Tech, Industrials Return to Prominence

“Major and minor chords, they’re what this market is all about,” Cramer said Thursday. “We’re constantly trying to figure out which trend is the major chord that can be bought on weakness, and which one is the minor chord, which should be sold into strength.”

So what are the major chords of this market, and what are the minor? Well, the majors have been the producers of raw materials, the fertilizers and the industrials. Companies like Potash , Caterpillar and Eaton selling into emerging markets that are desperate for food and machinery. There’s also cutting-edge technology in this group, or the companies that help drive the Internet, mobile Web or cloud computing. Thinks F5 Networks , VMware and Netflix .

The minors, meanwhile, are led by consumer-products companies, health-care outfits and other stocks that serve as a defense for investors when the economy’s slow.

What’s interesting, though, is that in this run up to Dow 12,000, it’s the minors and not the majors that have fueled the move. Analysts, investors, the Street—lots of them got skittish when this season’s earnings reports started to roll in, and they sold the Parker Hannifins and Alcoas , the F5s and the VMwares, as well as many of the oil stocks, the major chords in general, because they assumed these companies just didn’t perform as well as they should have.

“But today all of it changed,” Cramer said. “Today we switched themes.”

Turns out consumer-good names like Procter & Gamble and Colgate-Palmolive are under serious margin pressure as commodity prices rise. This caused a sell-off in both stocks. But also, the switch occurred because the major chords never should have been sold in the first place. And the great numbers we got today from Caterpillar, Eaton and Potash proved it.

And don’t forget the monster quarterNetflix reported on Wednesday evening. The stock wouldn’t have soared $27 today if this company wasn’t hitting its numbers and then some. Cramer likes this one as a tie-in to his mobile Web theme, as Netflix now measures the size of its addressable markets by cell phone rather than household. Another fun fact: Netflix now accounts for 20 percent of all Internet traffic in the evenings.

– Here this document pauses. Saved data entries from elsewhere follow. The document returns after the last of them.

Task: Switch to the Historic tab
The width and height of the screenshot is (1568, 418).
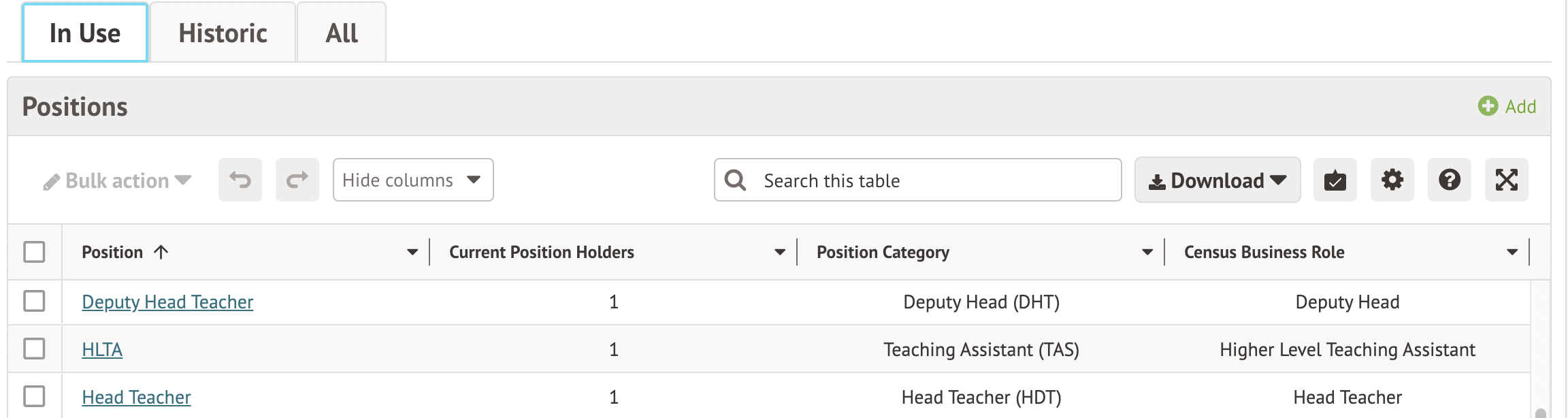Action: pos(223,33)
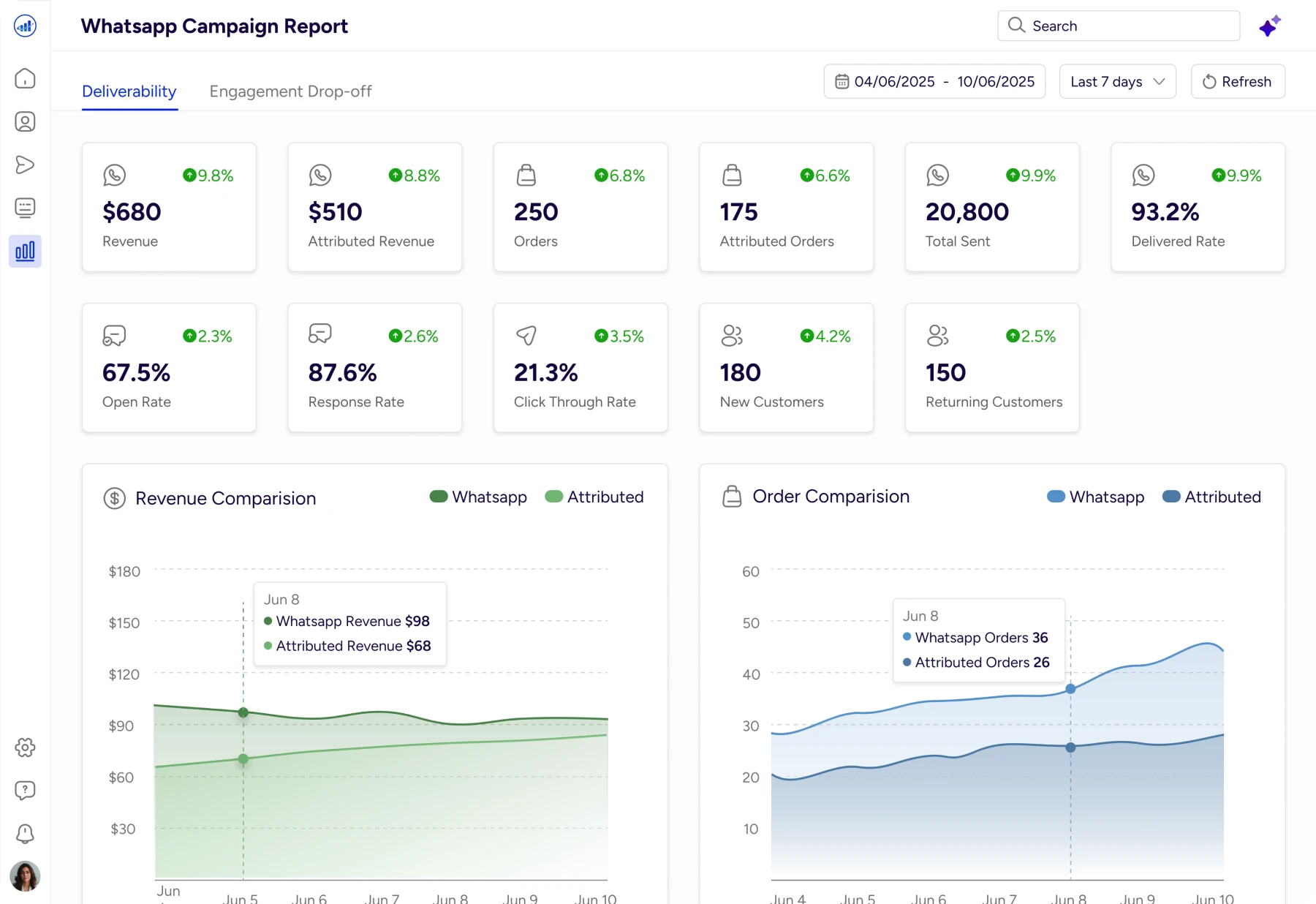The height and width of the screenshot is (904, 1316).
Task: Switch to the Engagement Drop-off tab
Action: click(290, 91)
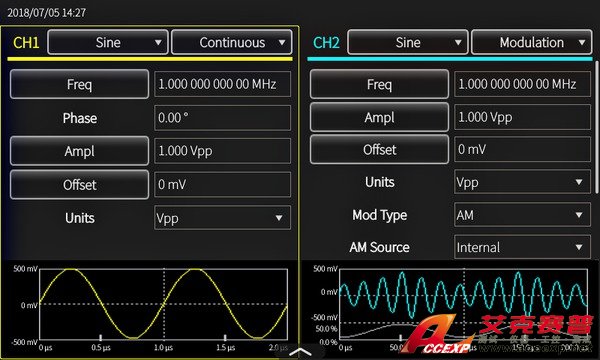
Task: Select the CH1 Offset button
Action: click(79, 185)
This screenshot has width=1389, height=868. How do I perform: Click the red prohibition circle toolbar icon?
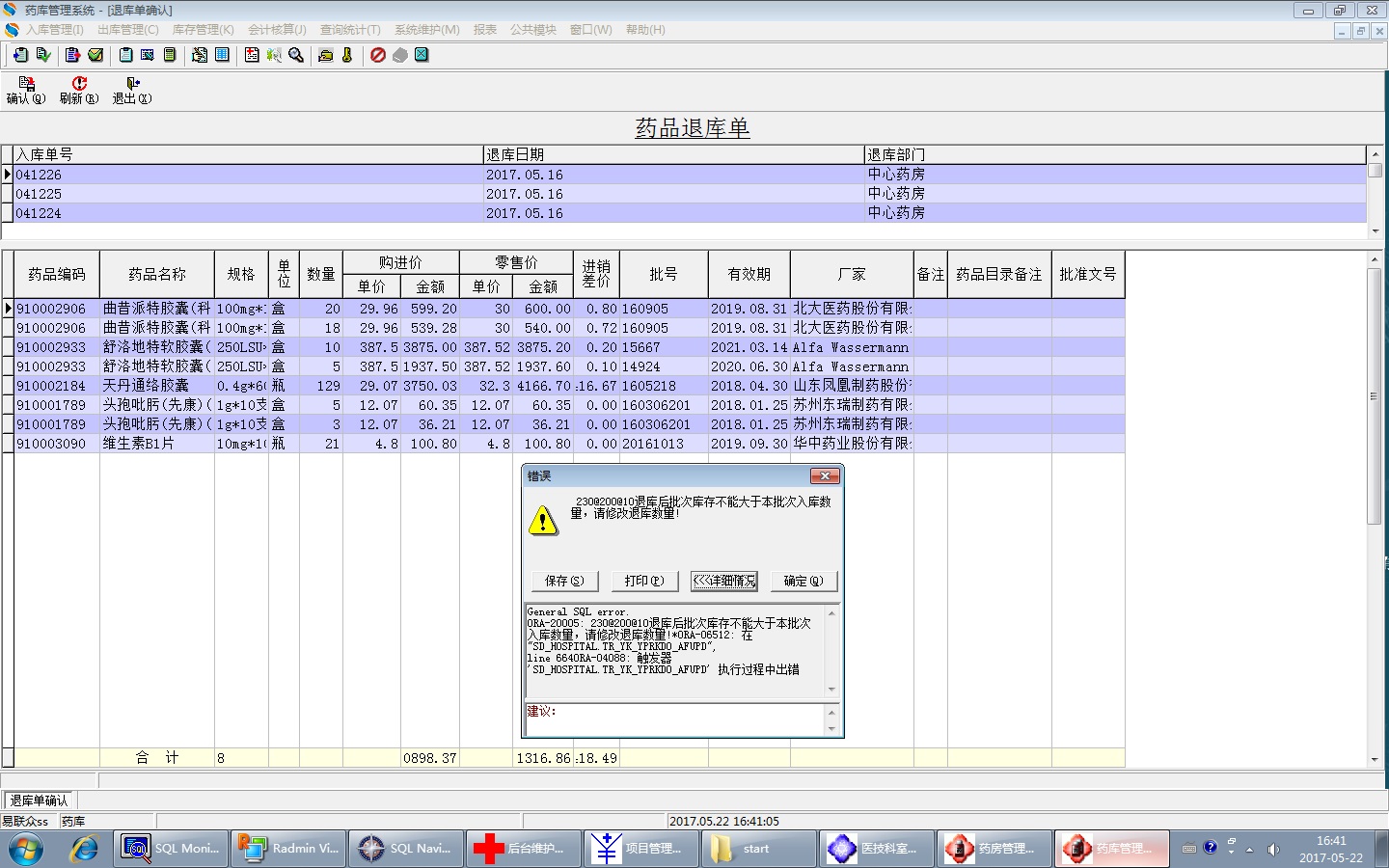tap(378, 55)
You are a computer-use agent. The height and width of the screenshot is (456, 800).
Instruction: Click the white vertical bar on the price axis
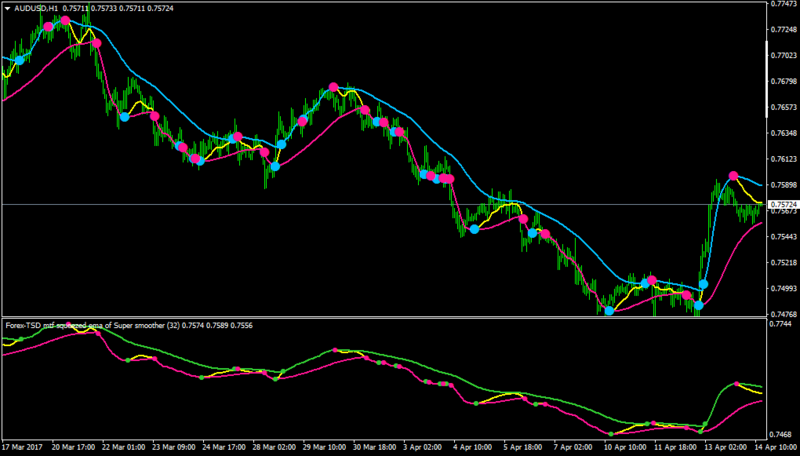pyautogui.click(x=767, y=79)
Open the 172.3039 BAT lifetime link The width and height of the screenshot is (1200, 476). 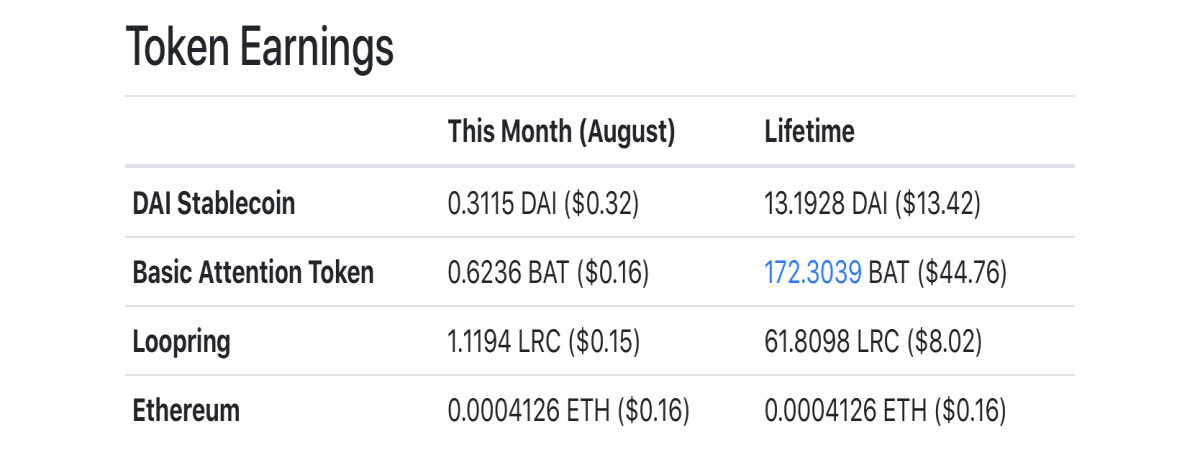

Then there’s Qualcomm , another mobile Internet play. QCOM, which controls the intellectual property that makes 3G and 4G wireless possible, also reported stellar numbers last night. And Cirrus Logic , seller of sound cards to companies like Apple , finished Thursday 18 percent higher after its own blowout quarter this morning. When you factor in the positive commentary from Verizon about smartphone growth, you know why this group is a major chord in this market.

Cramer’s bullish on cloud computing, too. That and these mobile Internet names are “ready to roar again,” he said. And F5, Salesforce.com and VMware, all pulling back lately, “should be bought and bought aggressively now.”

The bottom line here is that the minors have been given their cue to fade into the background and let the majors take up the lead.

“They did their job in getting us higher, but now it’s back to business with the real drivers of this market,” Cramer said, “the generals of industry and technology, to take us higher and higher still from these levels, which are thought to be exalted, but are still more than 10 percent below where I think we’re headed in 2011.”

When this story published, Cramer’s charitable trust owned Alcoa, Apple and Caterpillar.